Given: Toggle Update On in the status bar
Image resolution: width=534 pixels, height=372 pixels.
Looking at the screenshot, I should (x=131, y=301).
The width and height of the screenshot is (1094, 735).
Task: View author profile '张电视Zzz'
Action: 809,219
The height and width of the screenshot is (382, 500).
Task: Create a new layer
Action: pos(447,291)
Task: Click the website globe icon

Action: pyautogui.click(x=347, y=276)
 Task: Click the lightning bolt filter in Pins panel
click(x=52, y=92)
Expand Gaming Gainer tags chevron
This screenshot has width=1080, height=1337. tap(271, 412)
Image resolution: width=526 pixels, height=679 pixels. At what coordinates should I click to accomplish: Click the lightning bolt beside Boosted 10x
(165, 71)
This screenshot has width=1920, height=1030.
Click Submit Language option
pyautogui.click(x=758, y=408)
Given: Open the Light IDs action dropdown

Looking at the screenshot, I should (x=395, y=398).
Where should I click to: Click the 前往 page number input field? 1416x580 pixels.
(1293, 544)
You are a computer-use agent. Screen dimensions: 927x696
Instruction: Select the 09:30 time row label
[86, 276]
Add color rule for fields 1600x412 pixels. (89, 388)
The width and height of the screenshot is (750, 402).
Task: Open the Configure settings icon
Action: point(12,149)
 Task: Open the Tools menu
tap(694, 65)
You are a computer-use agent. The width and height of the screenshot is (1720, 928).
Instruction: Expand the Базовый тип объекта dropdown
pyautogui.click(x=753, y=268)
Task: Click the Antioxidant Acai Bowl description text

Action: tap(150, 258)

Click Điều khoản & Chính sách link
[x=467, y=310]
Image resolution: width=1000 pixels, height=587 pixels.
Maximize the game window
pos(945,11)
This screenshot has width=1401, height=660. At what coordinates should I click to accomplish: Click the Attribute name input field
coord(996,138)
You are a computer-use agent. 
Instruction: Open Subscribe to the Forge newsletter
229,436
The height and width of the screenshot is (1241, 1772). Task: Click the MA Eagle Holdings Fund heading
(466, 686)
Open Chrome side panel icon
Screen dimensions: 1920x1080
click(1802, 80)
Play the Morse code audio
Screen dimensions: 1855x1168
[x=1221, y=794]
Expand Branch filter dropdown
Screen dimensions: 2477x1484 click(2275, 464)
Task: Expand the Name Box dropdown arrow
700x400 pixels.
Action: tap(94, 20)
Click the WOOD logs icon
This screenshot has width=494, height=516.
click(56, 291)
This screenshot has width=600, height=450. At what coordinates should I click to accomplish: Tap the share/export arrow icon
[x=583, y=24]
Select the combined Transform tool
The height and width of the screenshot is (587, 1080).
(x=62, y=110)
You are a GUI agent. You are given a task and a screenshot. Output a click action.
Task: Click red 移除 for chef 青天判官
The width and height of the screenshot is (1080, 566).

• • •

- **WRITTEN EXERCISE**: Can you extract every line of the material above and reproduce each one verbatim, in its original order?

- **SOLUTION FOR THIS TASK**:
Given: Toggle Update On in the status bar
Image resolution: width=534 pixels, height=372 pixels.
Looking at the screenshot, I should (x=131, y=301).
The width and height of the screenshot is (1094, 735).
Task: View author profile '张电视Zzz'
Action: 809,219
The height and width of the screenshot is (382, 500).
Task: Create a new layer
Action: pos(447,291)
Task: Click the website globe icon

Action: pyautogui.click(x=347, y=276)
 Task: Click the lightning bolt filter in Pins panel
click(x=52, y=92)
Expand Gaming Gainer tags chevron
This screenshot has width=1080, height=1337. tap(271, 412)
Image resolution: width=526 pixels, height=679 pixels. At what coordinates should I click to accomplish: Click the lightning bolt beside Boosted 10x
(165, 71)
This screenshot has width=1920, height=1030.
Click Submit Language option
pyautogui.click(x=758, y=408)
Given: Open the Light IDs action dropdown

Looking at the screenshot, I should (x=395, y=398).
Where should I click to: Click the 前往 page number input field? 1416x580 pixels.
(1293, 544)
You are a computer-use agent. Screen dimensions: 927x696
Instruction: Select the 09:30 time row label
[86, 276]
Add color rule for fields 1600x412 pixels. (89, 388)
The width and height of the screenshot is (750, 402).
Task: Open the Configure settings icon
Action: point(12,149)
 Task: Open the Tools menu
tap(694, 65)
You are a computer-use agent. The width and height of the screenshot is (1720, 928).
Instruction: Expand the Базовый тип объекта dropdown
pyautogui.click(x=753, y=268)
Task: Click the Antioxidant Acai Bowl description text

Action: tap(150, 258)

Click Điều khoản & Chính sách link
[x=467, y=310]
Image resolution: width=1000 pixels, height=587 pixels.
Maximize the game window
pos(945,11)
This screenshot has width=1401, height=660. At what coordinates should I click to accomplish: Click the Attribute name input field
coord(996,138)
You are a computer-use agent. 
Instruction: Open Subscribe to the Forge newsletter
229,436
The height and width of the screenshot is (1241, 1772). Task: Click the MA Eagle Holdings Fund heading
(466, 686)
Open Chrome side panel icon
Screen dimensions: 1920x1080
click(1802, 80)
Play the Morse code audio
Screen dimensions: 1855x1168
[x=1221, y=794]
Expand Branch filter dropdown
Screen dimensions: 2477x1484 click(2275, 464)
Task: Expand the Name Box dropdown arrow
700x400 pixels.
Action: tap(94, 20)
Click the WOOD logs icon
This screenshot has width=494, height=516.
click(56, 291)
This screenshot has width=600, height=450. At what coordinates should I click to accomplish: Tap the share/export arrow icon
[x=583, y=24]
Select the combined Transform tool
The height and width of the screenshot is (587, 1080).
(x=62, y=110)
You are a GUI agent. You are given a task and a screenshot. Output a click action.
Task: Click red 移除 for chef 青天判官
The width and height of the screenshot is (1080, 566).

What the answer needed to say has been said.